[Stored data entries]
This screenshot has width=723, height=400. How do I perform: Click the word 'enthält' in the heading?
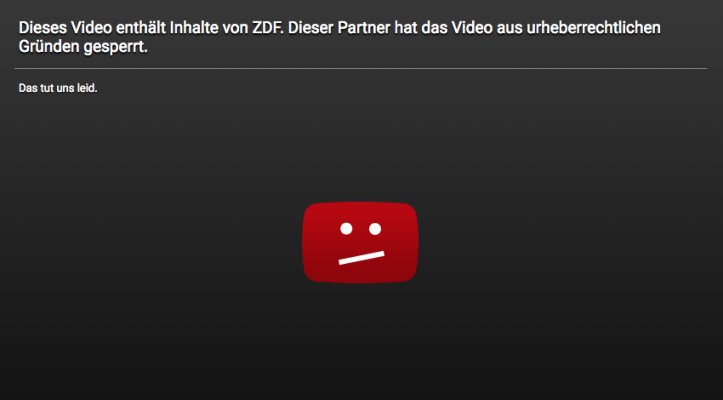click(141, 28)

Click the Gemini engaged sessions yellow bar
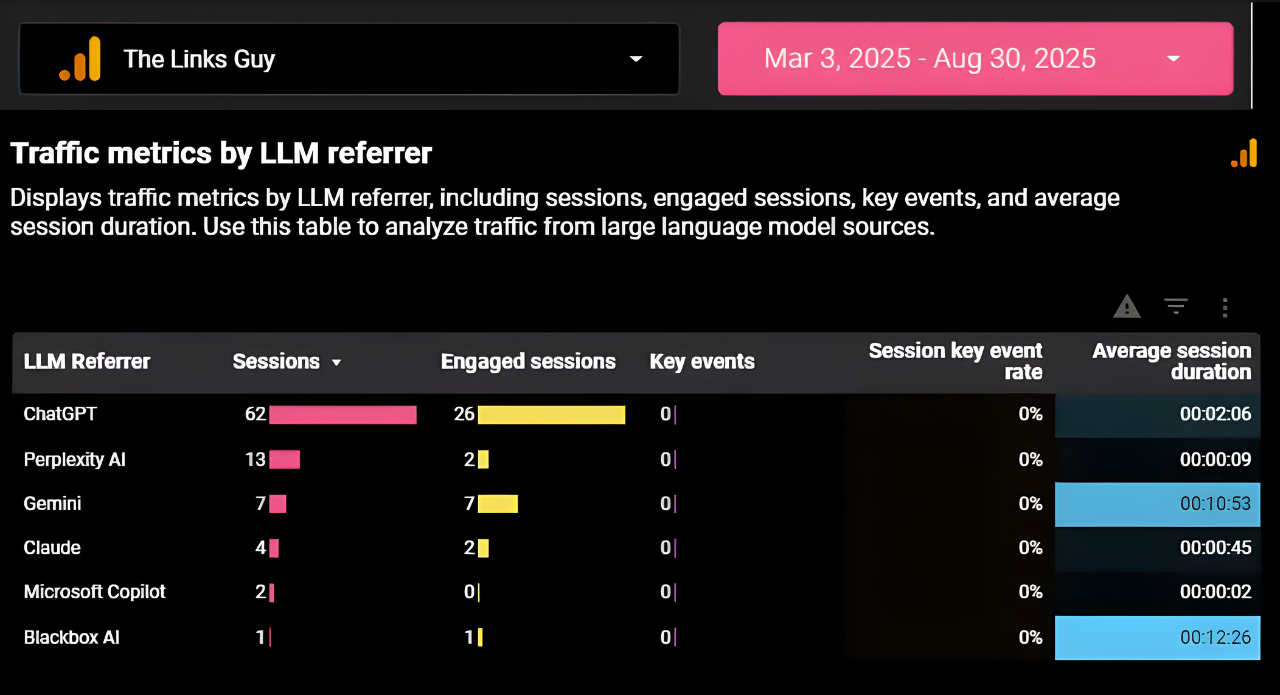497,504
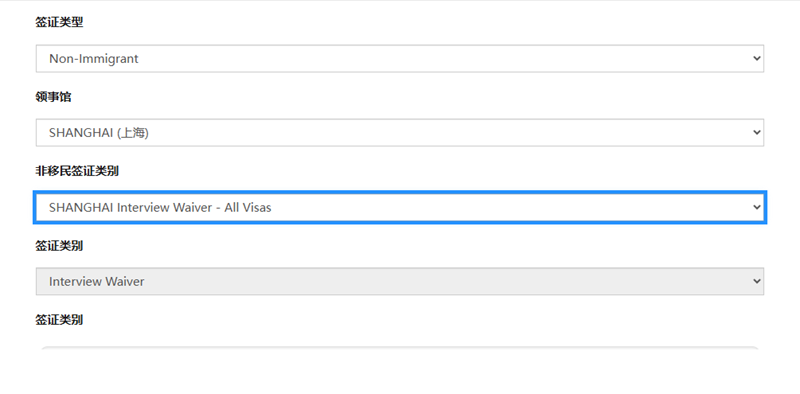Click the greyed-out Interview Waiver dropdown
800x394 pixels.
tap(399, 281)
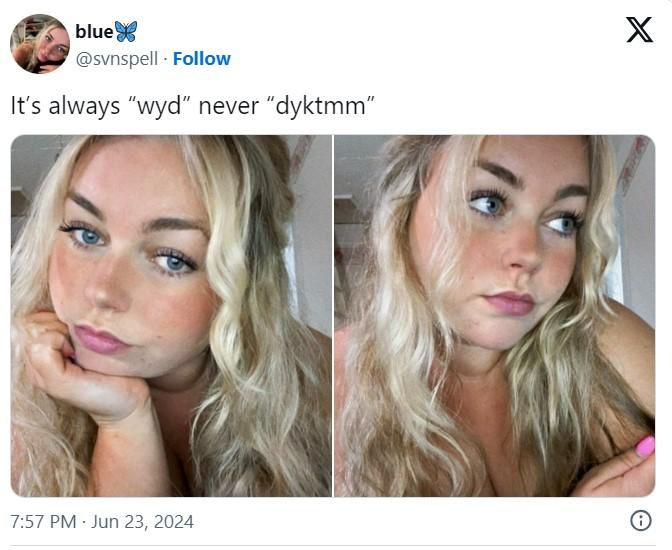Click the word "always" in the tweet text

click(x=84, y=105)
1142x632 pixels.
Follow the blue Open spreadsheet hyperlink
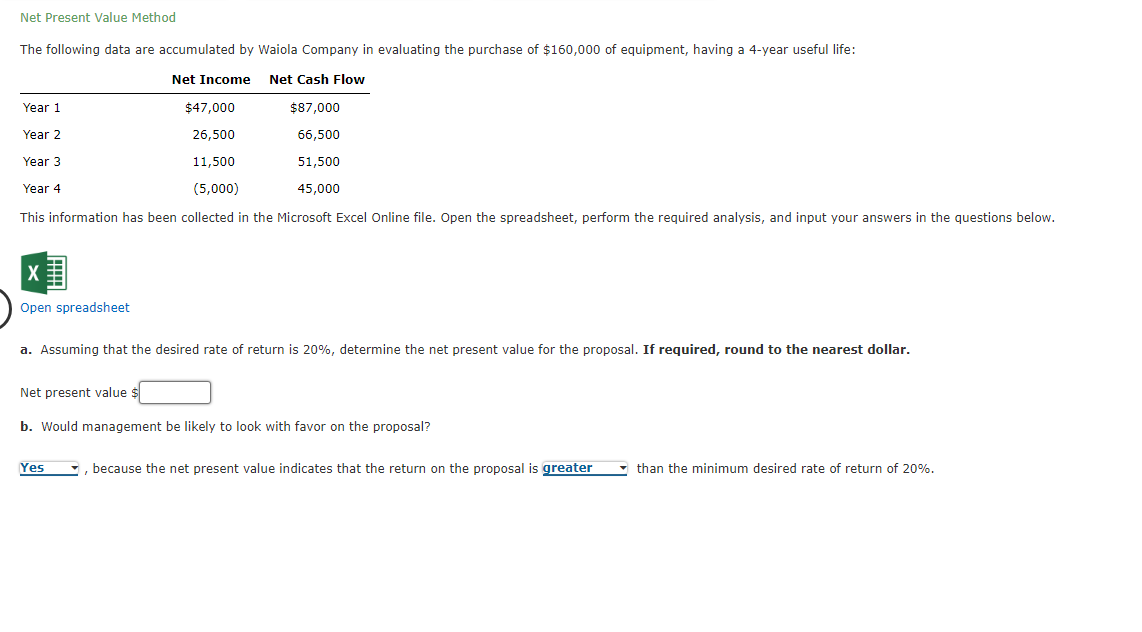click(x=74, y=307)
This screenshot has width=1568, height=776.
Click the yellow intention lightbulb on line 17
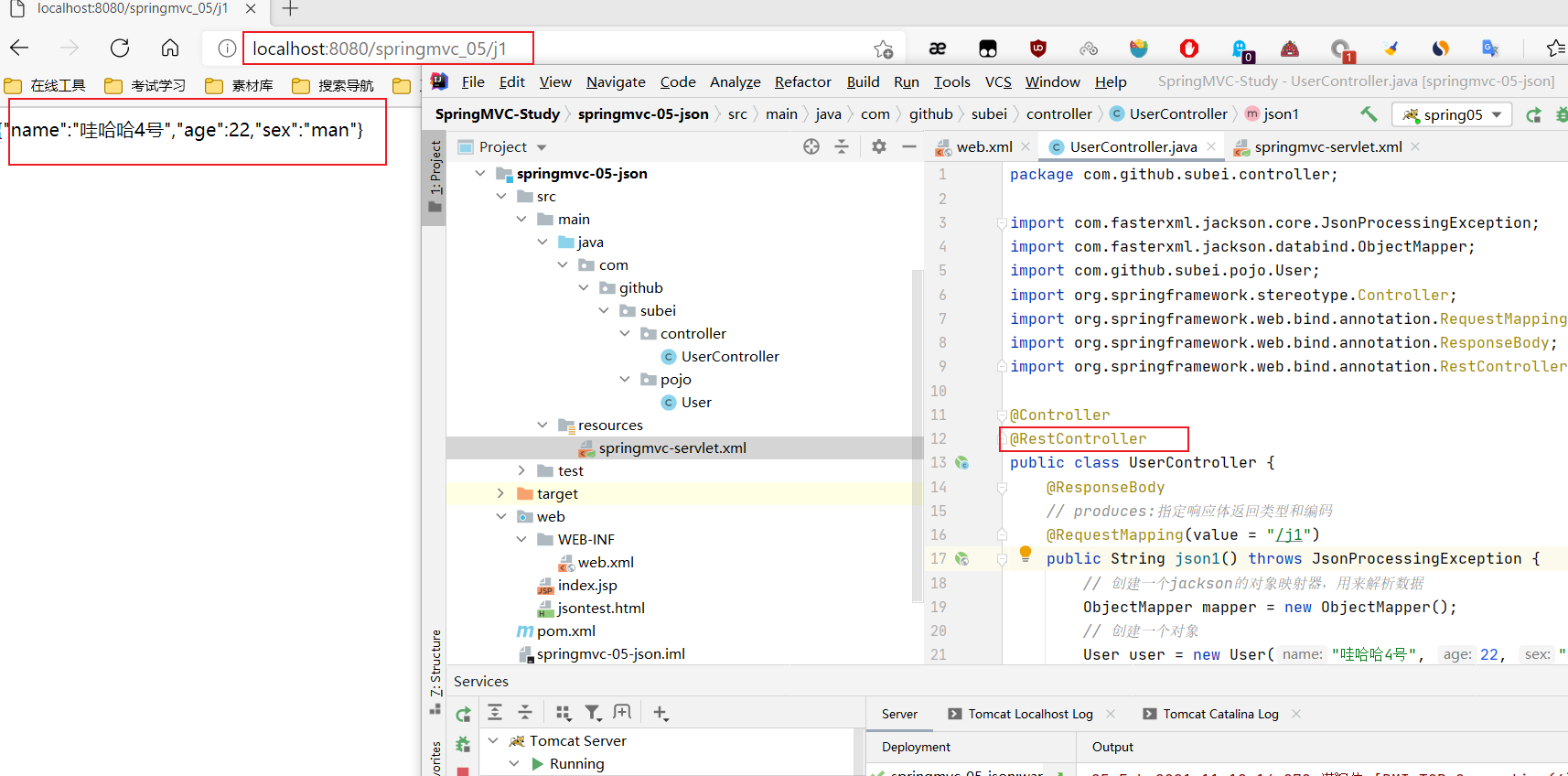1026,554
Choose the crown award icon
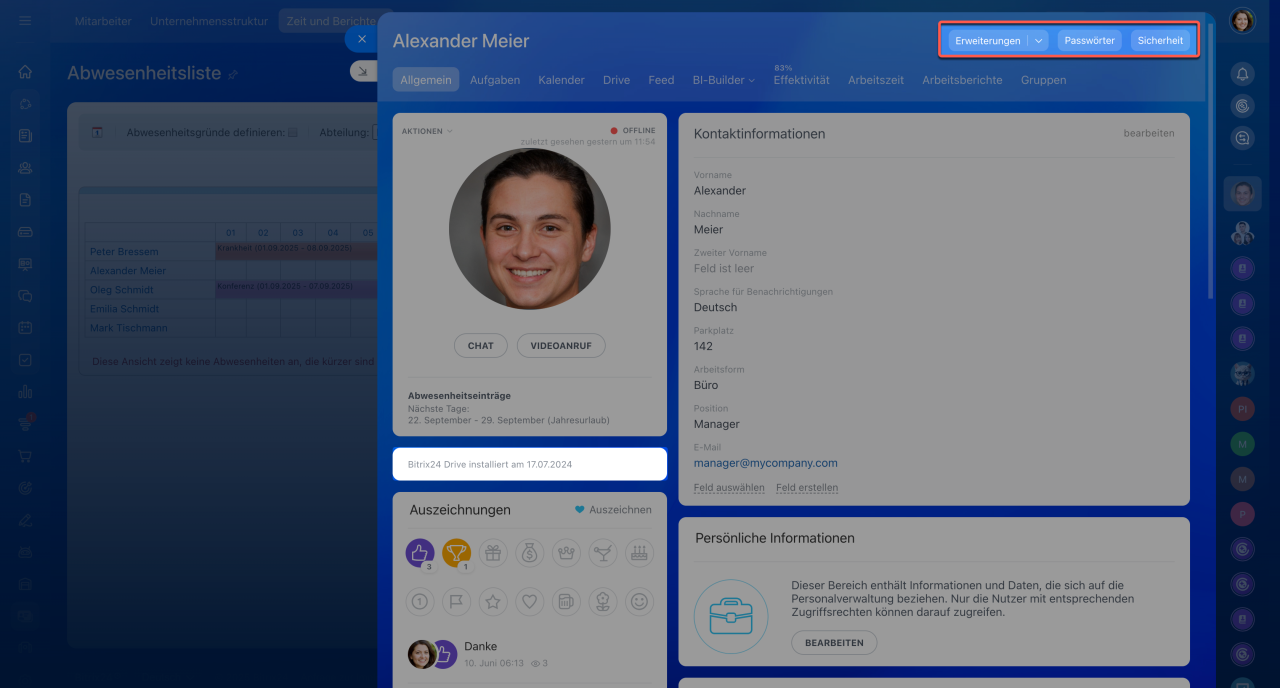 [x=566, y=553]
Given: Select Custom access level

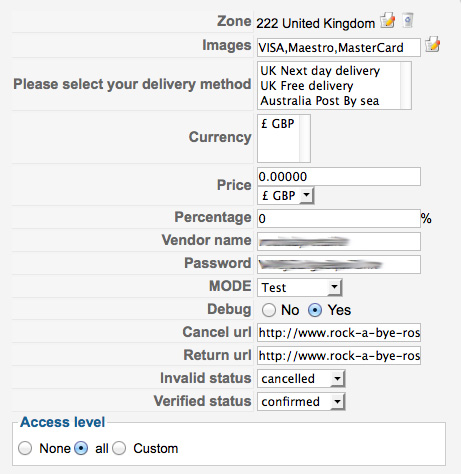Looking at the screenshot, I should (x=119, y=448).
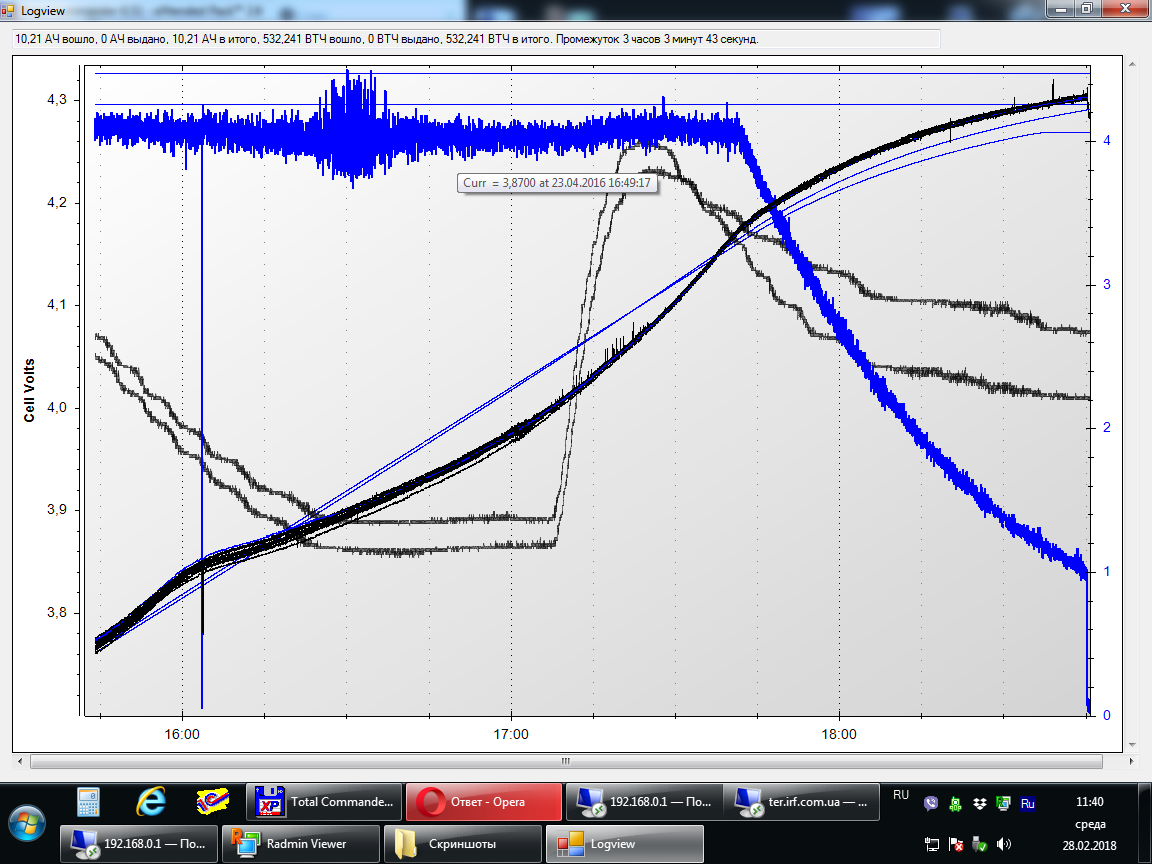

-- PROBLEM STATEMENT --
The expected output is every entry above, retyped exactly, with the pictures removed.

-- ANSWER BOX --
This screenshot has width=723, height=400. How do I perform: Click the word 'enthält' in the heading?
click(141, 28)

Click the Gemini engaged sessions yellow bar
497,504
Click the greyed-out Interview Waiver dropdown
800x394 pixels.
tap(399, 281)
Click the word "always" in the tweet text

click(x=84, y=105)
1142x632 pixels.
Follow the blue Open spreadsheet hyperlink
click(x=74, y=307)
This screenshot has width=1568, height=776.
Click the yellow intention lightbulb on line 17
1026,554
Choose the crown award icon
 [x=566, y=553]
Given: Select Custom access level

Looking at the screenshot, I should (x=119, y=448).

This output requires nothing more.